At the center of these crises is the care work historically shouldered by women. Care is the daily reproduction of life, the foundation upon which life itself exists – human and planetary – and economies function.
The current social organisation of care: how care needs are met; the interrelation of unpaid care work, (under) paid care work, public provisioning, private provisioning and community-based care arrangements is fundamentally unbalanced, unequal and ultimately unsustainable. It places the burden, the weight, and the majority of the work necessary on women’s care and domestic work.
At home and within communities, through global care chains where women living in poverty, black and brown women from the Global South fill in the care gap while being underpaid and in precarious work conditions through services, both public and private. This injustice is doubled and tripled in the case of women who experience multiple and intersecting forms of discrimination because of their class, race, sexual orientation/ identification, disability, age or migrant status, amongst other dimensions.
This care crisis undergirded by a gender and racialised international division of labour must end!
States often excuse their failure to realize women’s rights by citing their lack of financial resources. The broken international tax system – and the neoliberal economic system at large – continues to facilitate extraction of wealth from the people – in particular from the Global South – while concentrating it into the hands of an elite few – mostly men in the Global North.
Meanwhile, deregulation, privatization, fiscal consolidation (austerity) and crushing neo-colonial debt burdens further entrench these extreme power imbalances between women and men, Global South and Global North, workers and corporations. This depletes global and local resources to fund quality public care services and allow for decent, well paid care work and universal social protection.
Within this context, regressive national tax policies, often encouraged or imposed by international financial institutions, undermine States’ responsibility to provide public services that ensure rights.
We demand an end to the dominant paradigm and economic system that not only undermines women’s rights but exacerbates gender inequality. We demand an end to States’ lack of willingness, resource allocations, and capacity to organise care as a public good. We reject and challenge the corporate capture of many of the States who are failing to comply with their obligation to respect, protect and fulfil human rights. We demand that States resource care as a public good and a collective social responsibility, rather than a household’s “private” responsibility which mainly falls to women. This path leads to the breakdown of humanity and the planet, as it breaks down women. We must end it now!
We call for crafting a global movement to rebuild the social organisation of care joining forces to:
- Recognise the social and economic value of care work (paid or not) and the human right to care.
- Reward, remunerate and represent care work and care workers with professionalized work, equal pay for work of equal value, adequate pensions, comprehensive social protection, healthy and safe working conditions, strong representation, full exercise of their rights to unionisation, collective bargaining and social dialogue in line with the ILO’s Decent Work Agenda. [Updated on 20 February from the original “Reward and remunerate care work with equal pay for work of equal value, decent pensions, dignified working conditions and comprehensive social protection”.]

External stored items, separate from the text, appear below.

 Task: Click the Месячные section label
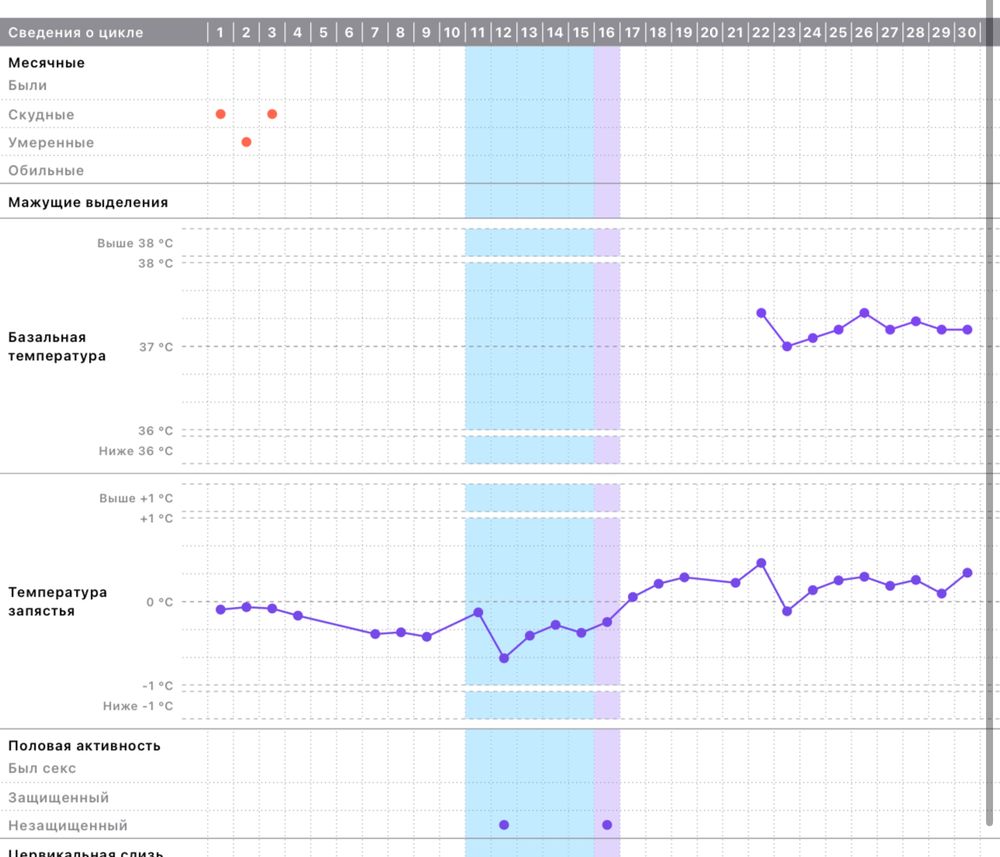[46, 63]
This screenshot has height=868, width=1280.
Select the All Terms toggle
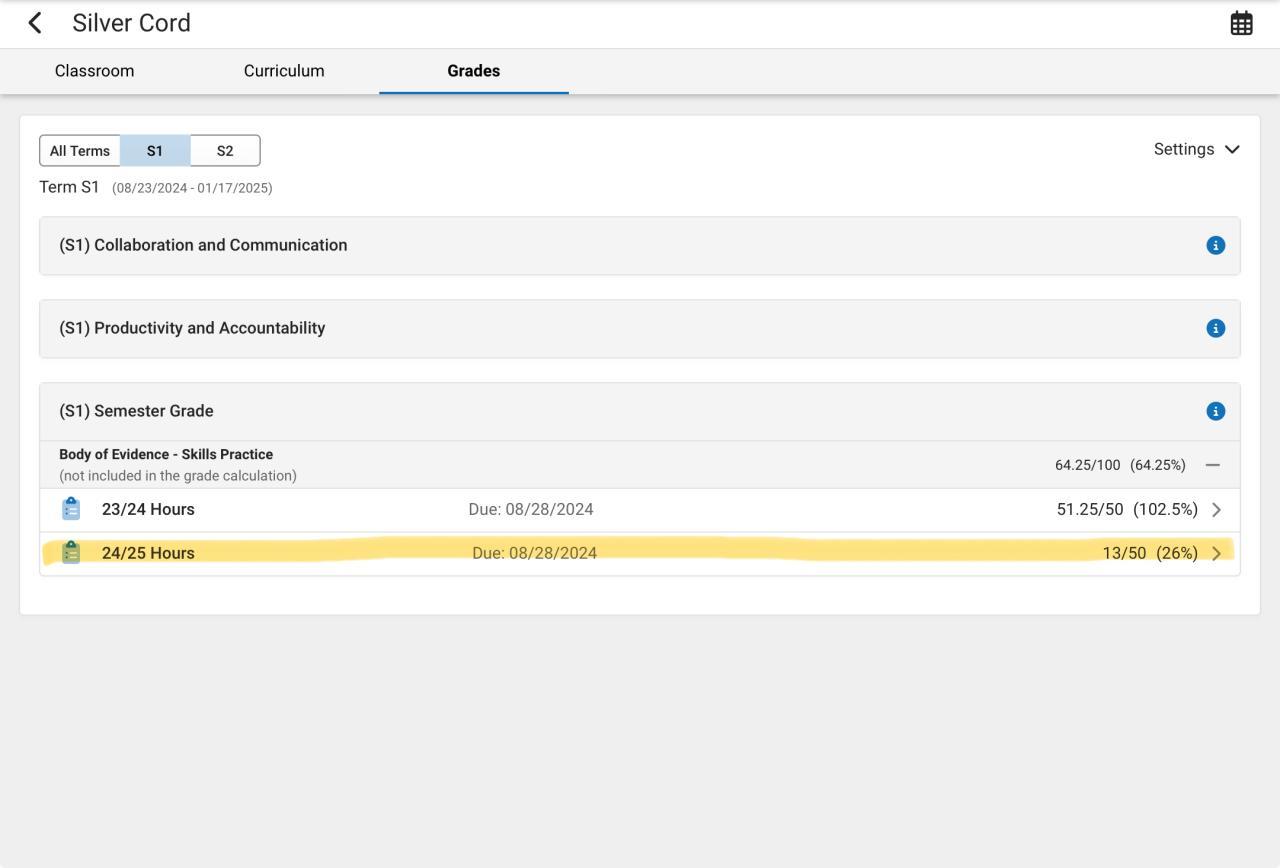[80, 151]
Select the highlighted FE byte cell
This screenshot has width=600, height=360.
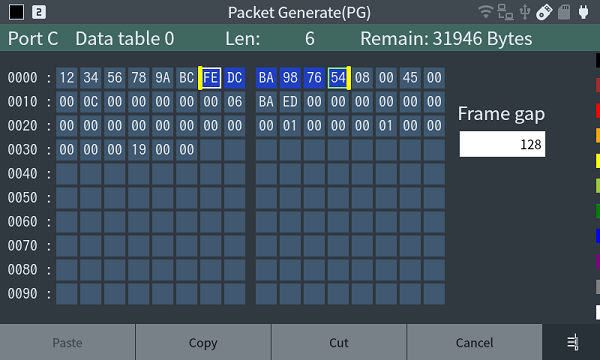tap(210, 78)
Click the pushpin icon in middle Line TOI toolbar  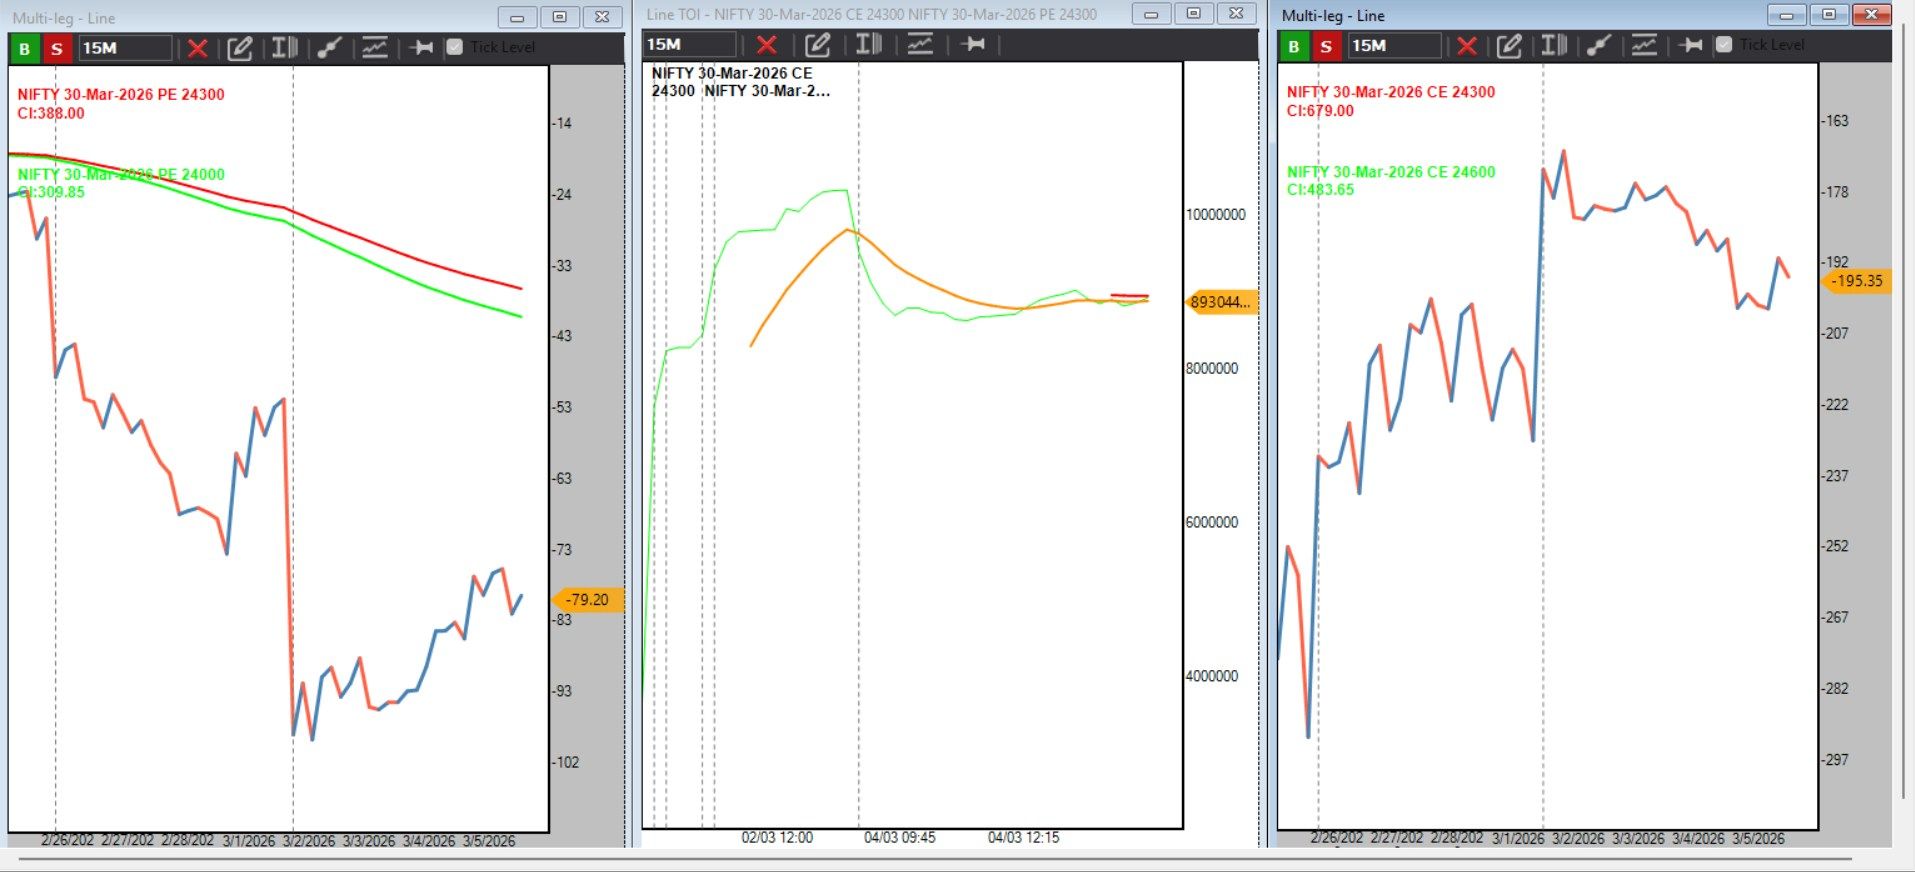coord(972,44)
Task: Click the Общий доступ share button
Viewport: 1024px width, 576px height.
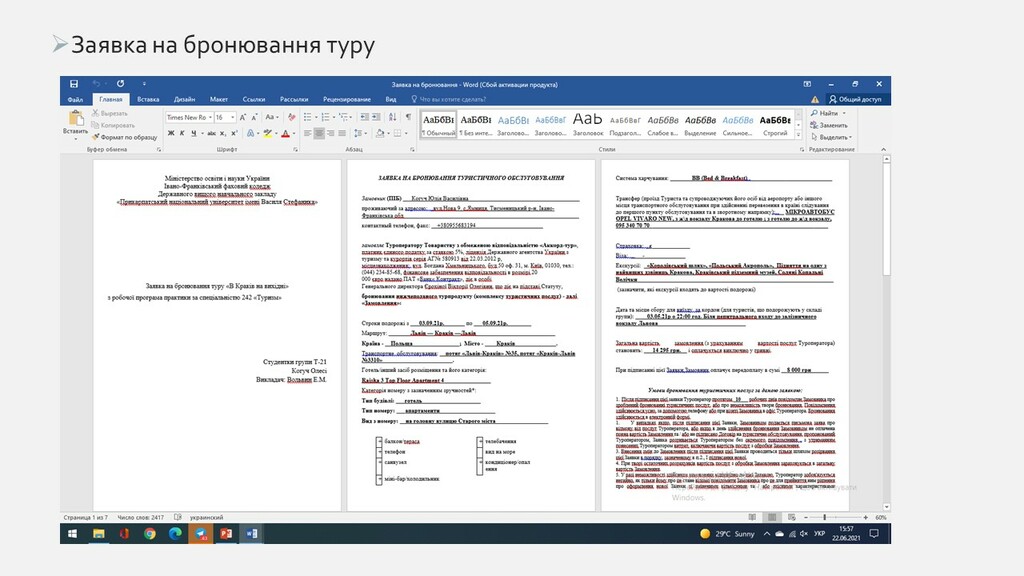Action: coord(855,100)
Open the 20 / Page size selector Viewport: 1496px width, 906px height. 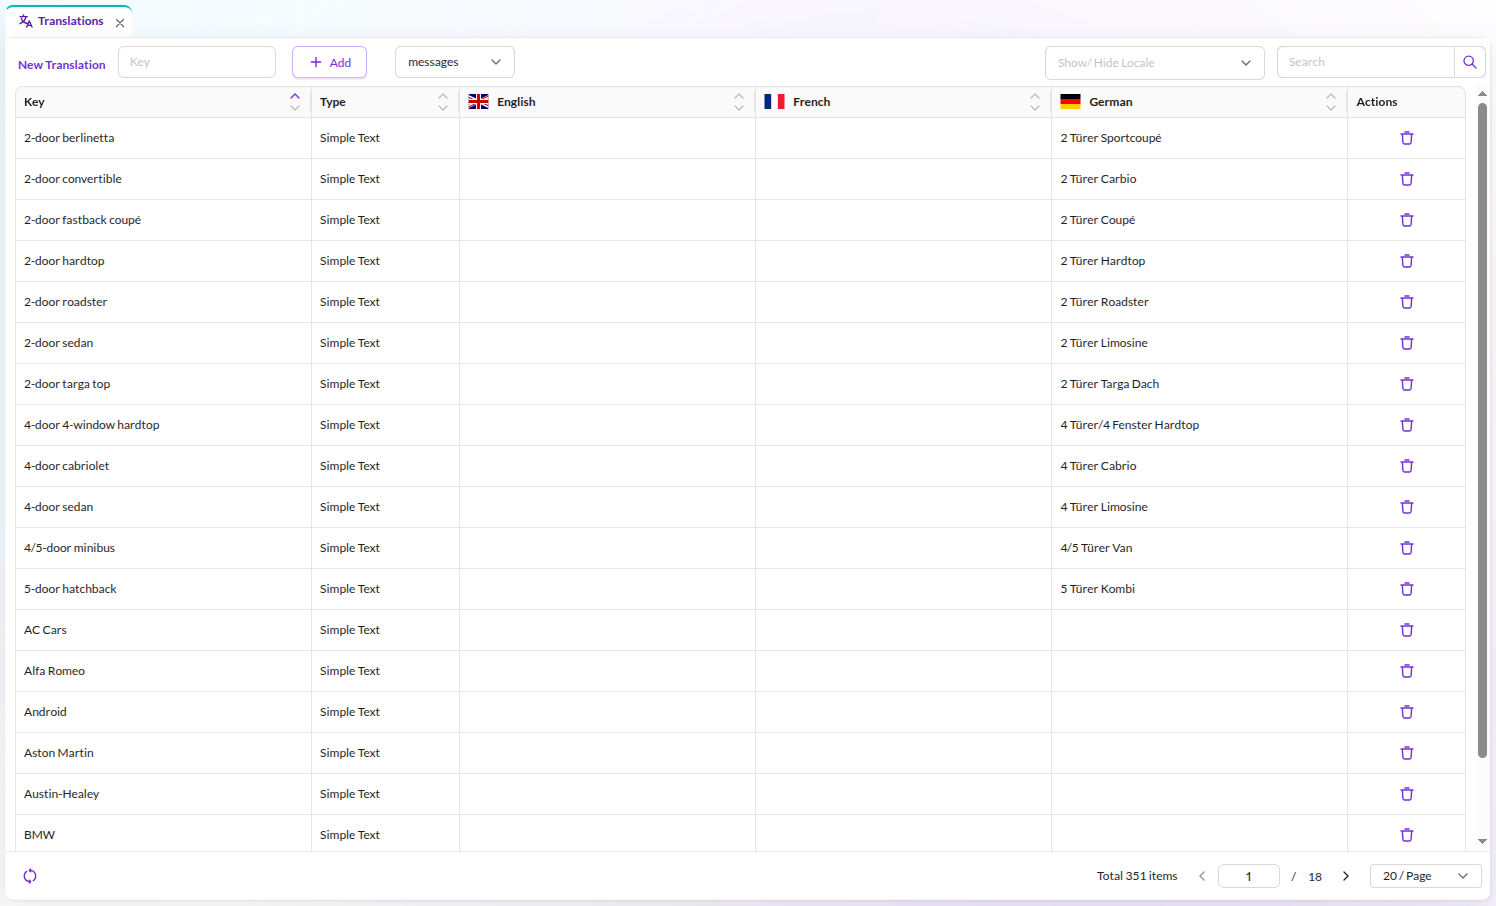point(1425,876)
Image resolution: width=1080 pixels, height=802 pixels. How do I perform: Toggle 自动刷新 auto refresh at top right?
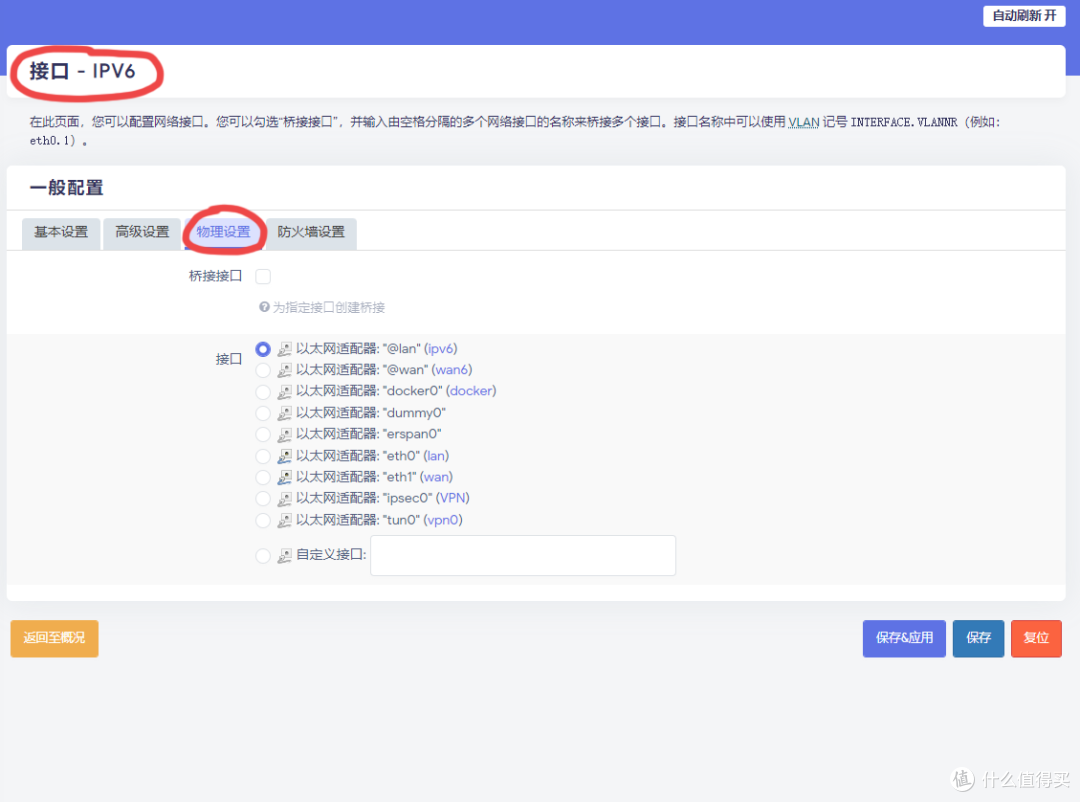tap(1023, 15)
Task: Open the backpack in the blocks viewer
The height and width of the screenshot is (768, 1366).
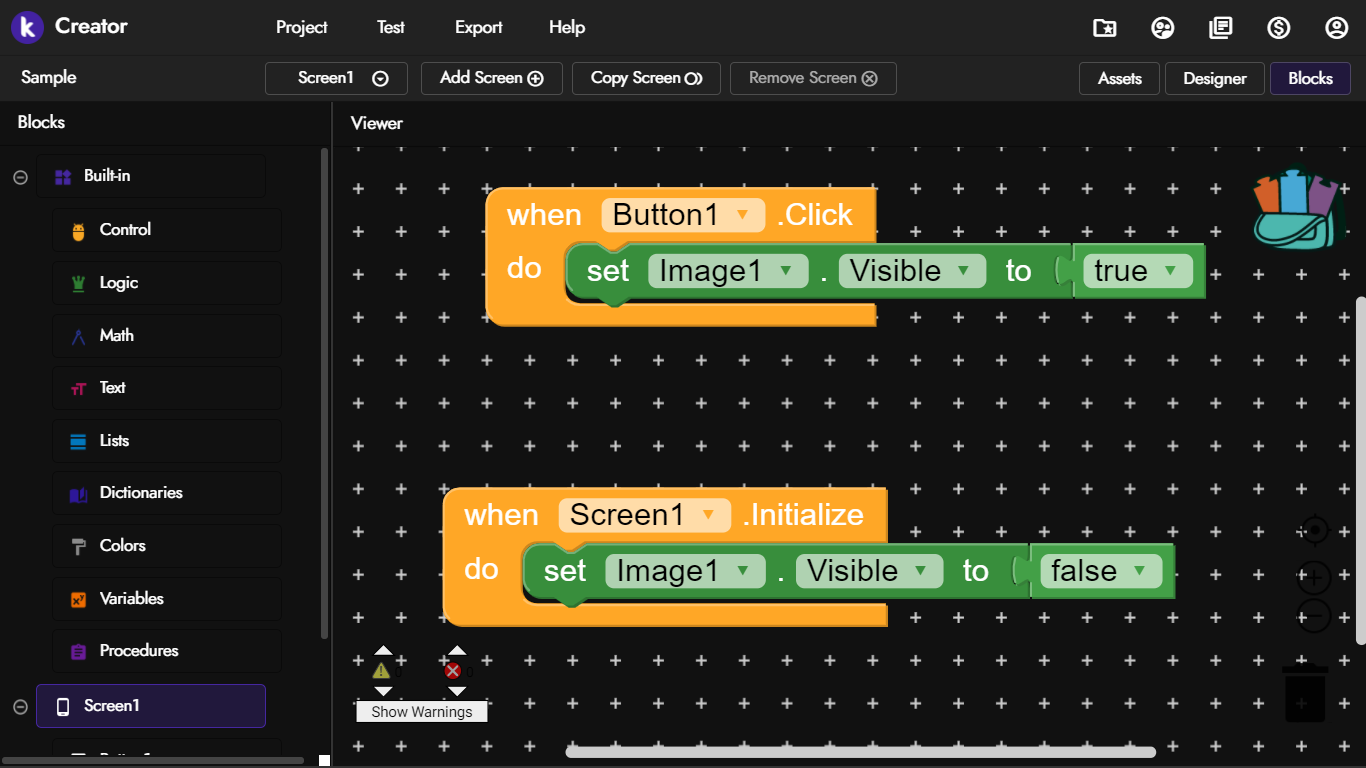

- Reduce the burden of unpaid care work on women.
- Redistribute care work within households, among all workers, eliminating the sexual division of labour and between households and State.
- Reclaim the public nature of care services and restore the duty and the primary responsibility of the State to provide public care services and develop care systems that transform gender relations and women’s lives – including by financing State´s capacity to invest through fair and progressive taxation and ensuring internationally equal taxing rights of nation States.